In the United States, African Americans display a wealth of socioeconomic, cultural, ethnic and religious backgrounds. However, despite the limiting definition of this diverse group, African Americans have been, and continue to be, infected and affected by HIV more than any other population group in the United States. African-American women especially have been infected by HIV, demonstrating the highest increase in heterosexual transmission of all cases of HIV among women. AIDS-related illnesses are the leading causes of death among African-Americans between the ages of 25 and 44.

  • Based on recent data from the Centers for Disease Control and Prevention (CDC), reports of HIV transmission in 30 states indicate that African Americans 13 years of age or older represented 50% of all new HIV infections among males last year and a shocking 69% of new HIV infections among women.

  • An estimated 38% of African-American men with AIDS were infected through MSM transmission and 35% reported injection drug use transmission. A significant portion of AIDS cases among African-American women (15%) were caused by unsafe heterosexual sex with an infected male injection drug user.

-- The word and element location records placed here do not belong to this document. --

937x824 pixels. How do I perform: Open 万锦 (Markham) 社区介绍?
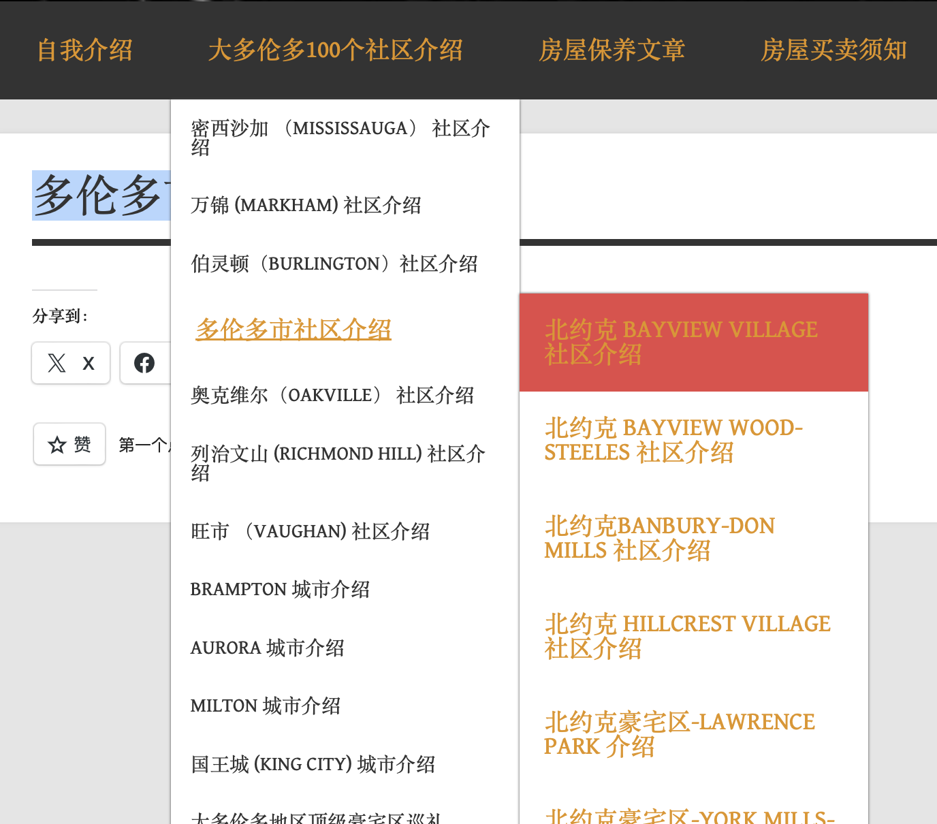click(306, 205)
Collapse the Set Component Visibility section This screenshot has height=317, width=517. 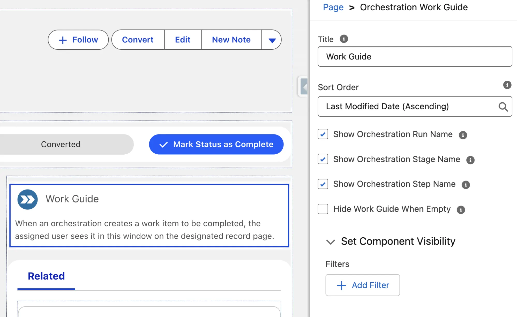pyautogui.click(x=331, y=242)
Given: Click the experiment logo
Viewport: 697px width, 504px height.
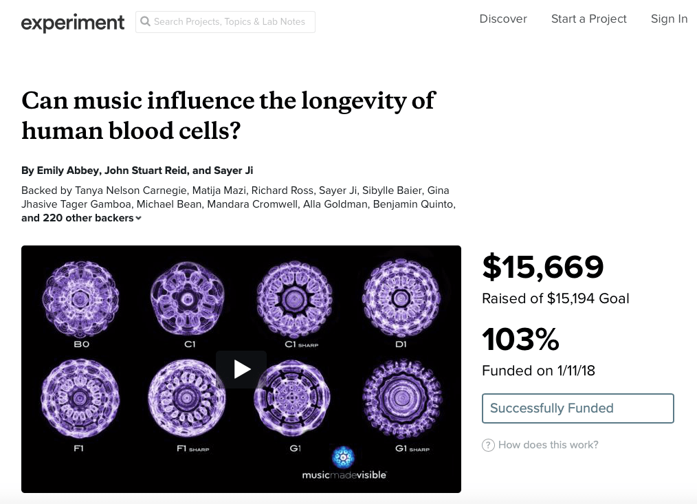Looking at the screenshot, I should [x=73, y=22].
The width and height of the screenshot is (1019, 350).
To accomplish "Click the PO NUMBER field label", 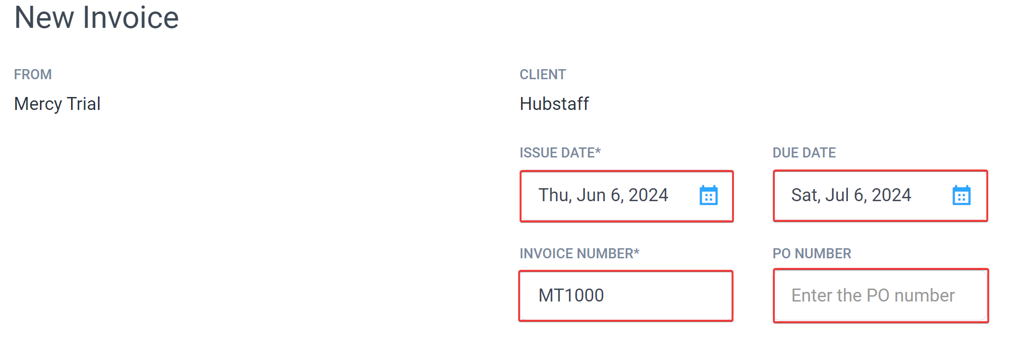I will click(812, 253).
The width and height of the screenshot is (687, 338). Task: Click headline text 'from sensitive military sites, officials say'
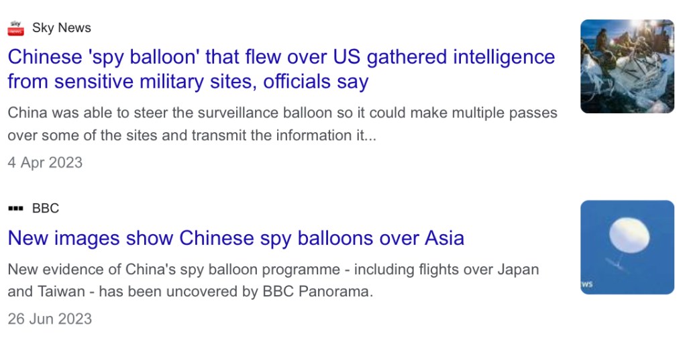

  • African-American children under the age of 13 constitute 58% of all reported AIDS cases among children in the United States.


Latinos

Like African Americans, Latinos represent a variety of cultural, socioeconomic and ethnic backgrounds. For many Latina women, cultural influences and traditions hinder their ability to protect themselves from HIV infection. These barriers undoubtedly play an integral role in the significant increase in the proportion of annual AIDS cases among Latina women infected heterosexually -- from 30% to 60% -- in the decade between 1986 and 1996. The actual number of AIDS cases among Latinos in the United States, when viewed in isolation, seems small and fails to accurately portray the rapidity of HIV transmission among this at-risk population group.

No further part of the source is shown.